● Instructions to follow
Only the lines from the one containing "Given: Open the Window menu in menu bar" to the end of the material belong in your answer. Please copy them word for word.

● Given information

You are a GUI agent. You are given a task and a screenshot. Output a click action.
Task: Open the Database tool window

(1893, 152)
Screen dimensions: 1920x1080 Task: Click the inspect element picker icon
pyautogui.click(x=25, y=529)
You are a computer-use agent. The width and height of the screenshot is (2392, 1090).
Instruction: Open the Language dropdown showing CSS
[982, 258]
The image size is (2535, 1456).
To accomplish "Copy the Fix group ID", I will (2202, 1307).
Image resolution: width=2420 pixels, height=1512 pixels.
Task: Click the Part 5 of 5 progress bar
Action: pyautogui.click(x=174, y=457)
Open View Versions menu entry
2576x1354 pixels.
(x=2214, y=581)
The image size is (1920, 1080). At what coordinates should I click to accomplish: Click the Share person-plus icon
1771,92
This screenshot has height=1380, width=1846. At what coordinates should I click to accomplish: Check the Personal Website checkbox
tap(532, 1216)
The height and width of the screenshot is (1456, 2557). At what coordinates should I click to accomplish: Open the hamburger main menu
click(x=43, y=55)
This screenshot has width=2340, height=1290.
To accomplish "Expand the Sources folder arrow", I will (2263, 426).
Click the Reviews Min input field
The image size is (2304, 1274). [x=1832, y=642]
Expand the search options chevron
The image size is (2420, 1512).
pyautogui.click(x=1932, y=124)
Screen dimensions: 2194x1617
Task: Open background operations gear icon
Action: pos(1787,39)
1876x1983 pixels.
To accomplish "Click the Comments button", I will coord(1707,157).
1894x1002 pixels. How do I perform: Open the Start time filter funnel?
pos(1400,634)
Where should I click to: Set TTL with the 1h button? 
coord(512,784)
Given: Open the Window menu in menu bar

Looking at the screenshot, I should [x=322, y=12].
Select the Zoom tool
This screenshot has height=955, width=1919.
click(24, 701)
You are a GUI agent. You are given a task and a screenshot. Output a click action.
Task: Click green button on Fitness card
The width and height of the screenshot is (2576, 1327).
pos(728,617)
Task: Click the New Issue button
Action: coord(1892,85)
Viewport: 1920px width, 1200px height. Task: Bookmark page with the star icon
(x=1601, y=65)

● Expected answer
Given: Open the Window menu in menu bar

Looking at the screenshot, I should [x=322, y=12].
Select the Zoom tool
This screenshot has height=955, width=1919.
click(24, 701)
You are a GUI agent. You are given a task and a screenshot. Output a click action.
Task: Click green button on Fitness card
The width and height of the screenshot is (2576, 1327).
pos(728,617)
Task: Click the New Issue button
Action: coord(1892,85)
Viewport: 1920px width, 1200px height. Task: Bookmark page with the star icon
(x=1601, y=65)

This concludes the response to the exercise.